L'odeur mêlée du corps et des roses . Je rêve de voir ton cul, ton ventre, ton sexe, de te voir avaler mon sexe, d'introduire ma langue dans tous tes orifices . Ton regard est profond comme les gouffres des mondes, scintillants luminaires des sphères . Ta voix résume en elle les rumeurs des mondes, les rumeurs infimes des passés sanglants, des passés d'aurores sublimes, de crépuscules rêveurs . Ta peau est la surface duveteuse et douce du fruit de l'arbre-et cet arbre était un bouleau . Tu es l'alliance des forêts du Nord et du soleil invaincu du midi, le seul nombre qui ne pourrait être un autre . D'une certaine manière, tu es le monde . Et tu est la colonne sur lequel il repose . L'air que je respire, dans la roseraie . Le pôle qui ordonne la rotation de la Roue .


Mishima se retrouve avec Duras, à affirmer qu'un écrivain, pour écrire de choses intenses, ne peut vivre des choses intenses, doit se mettre à part, enfermé dans l'écriture . Perspective-en outre inexacte pour eux même- de la dissociation d'un âge de fer . Il ne faudrait pas être sage vivant, pour écrire de la sagesse ? Il ne faudrait pas être fou de douleur, pour écrire de la douleur ? Il ne faudrait pas aimer, pour écrire de l'amour ? Je dis, moi, que celui qui a écrit le Cantique, connaissait l'amour, et que je n'ai compris le Cantique que par l'intensité de l'immense désir .
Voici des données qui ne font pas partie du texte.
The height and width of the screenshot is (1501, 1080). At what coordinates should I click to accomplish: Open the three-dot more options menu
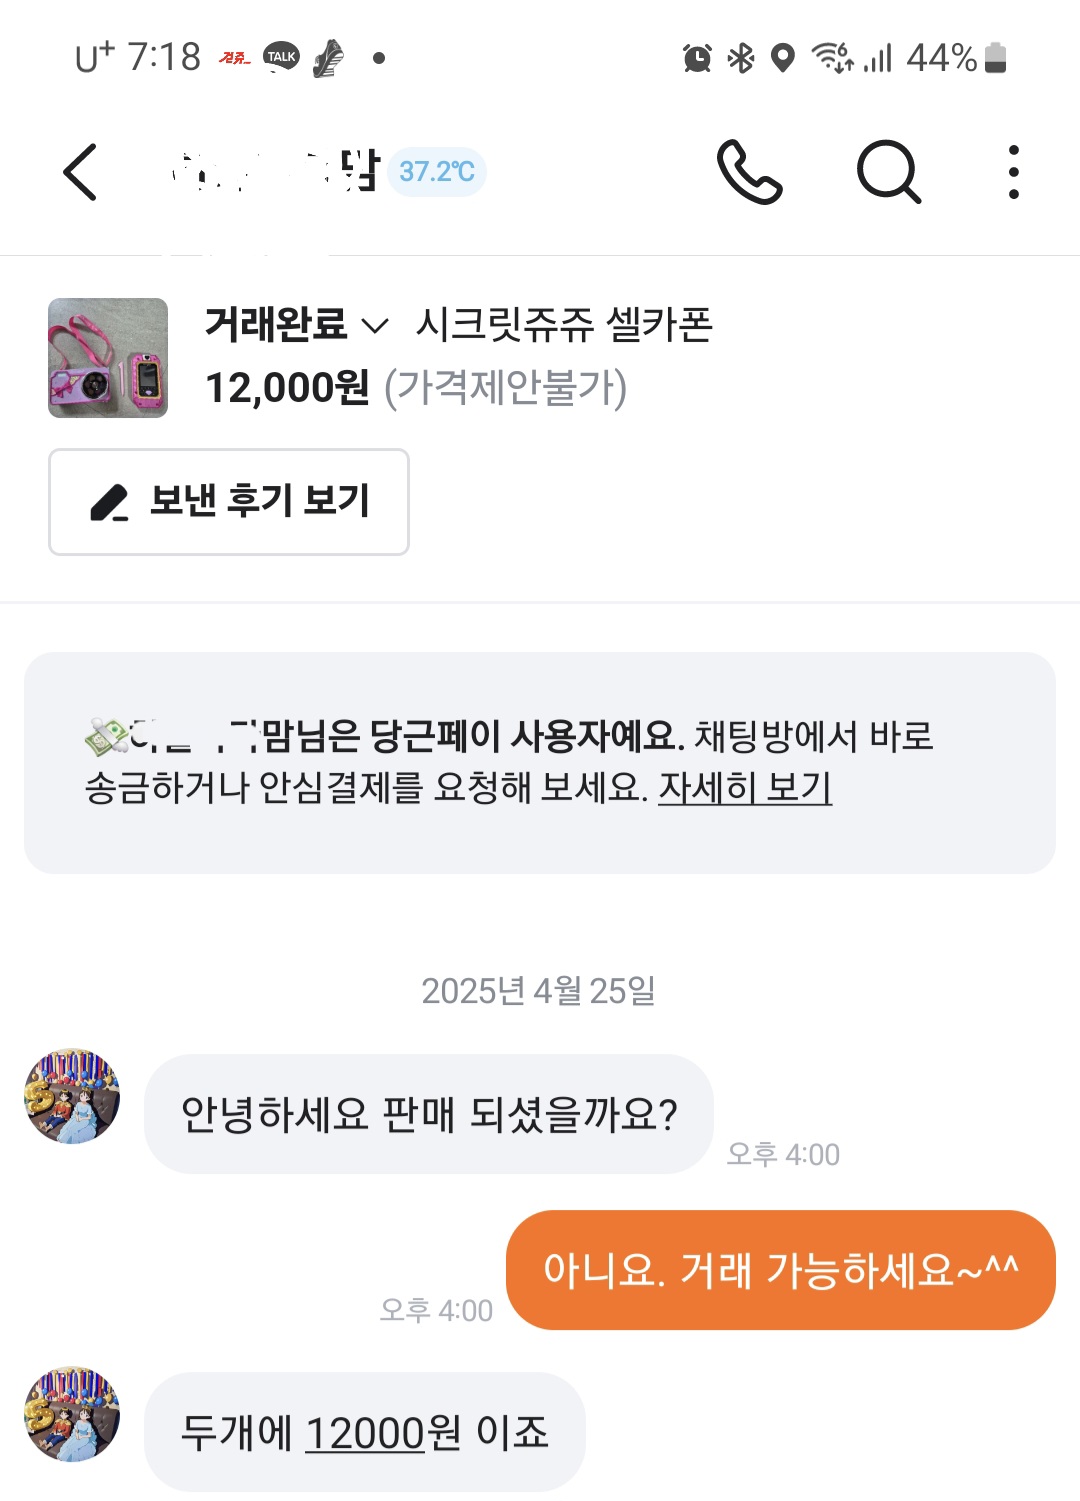point(1013,172)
Pourtant c'est une chose commune, dans notre âge, de voir des oeuvres, de méchantes oeuvres, qui traitent de sujet absents de la vie de leurs auteurs . Une universitaire initiée au Tantrisme est rare, paraît même étrange . Écrire sur la vie religieuse, sur l'ascèse, sur toute sorte de sujets sans en avoir la plus infime parcelle de vie est tout à fait considéré . Écrire sur les textes sacrés sans jamais en goûter la saveur est banal . Écrire des livres d'éthique en ayant jamais vécu la moindre éthique, sans jamais avoir affronté de moment crucial . Juger dans un livre les actes d'un guerrier sans connaître le gout de la panique et la terreur organique, le risque de la mort par le fer, le désir de te tuer dans les yeux de celui qui est devant toi . L'autorité de toutes ces paroles n'est pas intrinsèque, mais extrinsèque, issue de la position de maîtrise sociale . Tombent-ils au sol, que leurs mots rejoignent la poussière . Invoquer l'éternité dans la parole leur est étranger . Cela est vanité et poursuite de vent . Le monde qui nous abrite ne permet pas de mener une vie pleinement humaine : nous n'avons que le pain . Reste le monde . L'être manque, la vie moderne est vide comme un évier abandonné dans un terrain vague .

Notre écriture se trempe de notre intensité, de notre nostalgie, de notre manque légitime, ontologique . Notre intensité est l'eau claire, la source dans la forêt, qui fait jaillir la vapeur autour du style sorti de la forge . Nous sommes forgerons, Héphaïstos, boiteux et souterrains, se vivant de feu dans les abîmes, créateurs des armes des dieux . Nous sommes Hadès, roi du royaume des ombres, mais avides de l'hiver, où le règne du souterrain se pose avant l'ère des mimosas, ces mêmes mimosas que tient Marguerite en rencontrant le Maître .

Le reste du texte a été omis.